Text shown →
####################

Uc2head

Stolen Moments: Uncharted 2, among other thieves

I was a big fan of the Ninja Turtles as a kid, which naturally meant I loved the toys. Whenever I spotted one of the figurines in a store, I used to tug at my mother’s arm and beg her to buy it. I would sit on the store floor and look longingly through the plastic cover, imagining what it’d be like to play with after springing it from its commercial imprisonment. Eventually I only needed Leonardo to round out my core collection of Turtles, and one fateful birthday morning, a present sat next to the cake on the serving tray was an aptly-shaped bundle of wrapping paper. Leonardo did indeed lie in wait – all ninja-like – underneath. But something was amiss.

This Leonardo had an indentation in his plastic shell – a button for child-sized fingers to press. Pressing it made his arm perform a chopping motion, and attempts to manipulate the arm manually were met with stubborn resistance, as the spring inside struggled against anything but button-triggered chopping. The idea was obviously to make a toy that circumvented the imagination (or lack thereof) of a child, in order to provide Turtle-tastic chopping action for all. But I was left feeling robbed; this “feature” was just limiting for me.

####################

Provided material →

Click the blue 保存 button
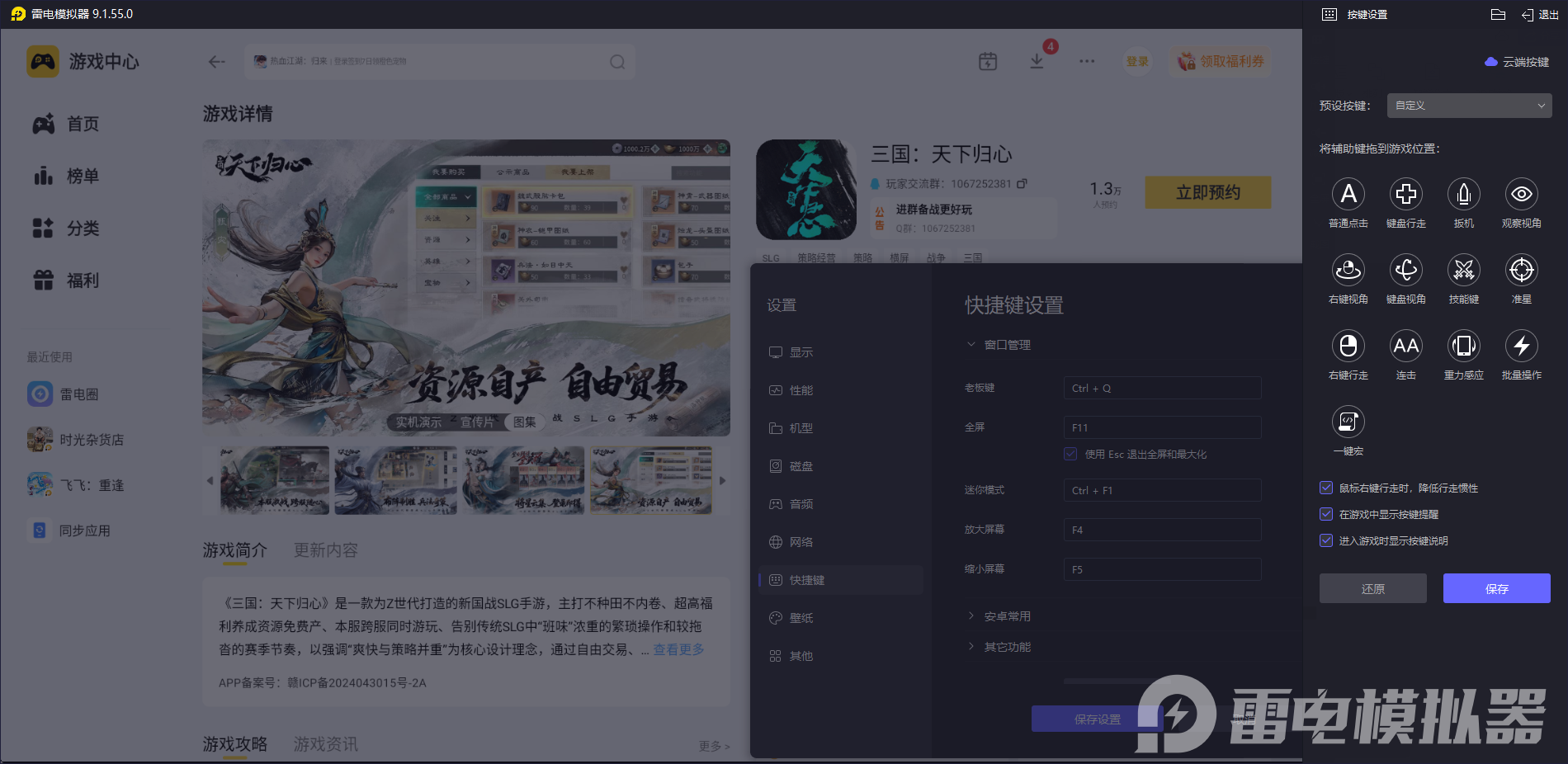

####################

Objectives →
a) Answer these questions about the Stolen Moments essay:
(i) Which Turtle did the writer still need to complete the core collection?
(ii) Where was the birthday present sitting?
(iii) What did pressing the button in Leonardo's shell make him do?
b) What is the exact wording of the Stolen Moments essay from "This Leonardo had" to "limiting for me."? Extract that stretch word for word.
The material is unrelated to the Stolen Moments essay and stands apart from it.

Per-task answers →
a)
(i) Leonardo
(ii) Next to the cake on the serving tray
(iii) It made his arm perform a chopping motion.

b)
This Leonardo had an indentation in his plastic shell – a button for child-sized fingers to press. Pressing it made his arm perform a chopping motion, and attempts to manipulate the arm manually were met with stubborn resistance, as the spring inside struggled against anything but button-triggered chopping. The idea was obviously to make a toy that circumvented the imagination (or lack thereof) of a child, in order to provide Turtle-tastic chopping action for all. But I was left feeling robbed; this “feature” was just limiting for me.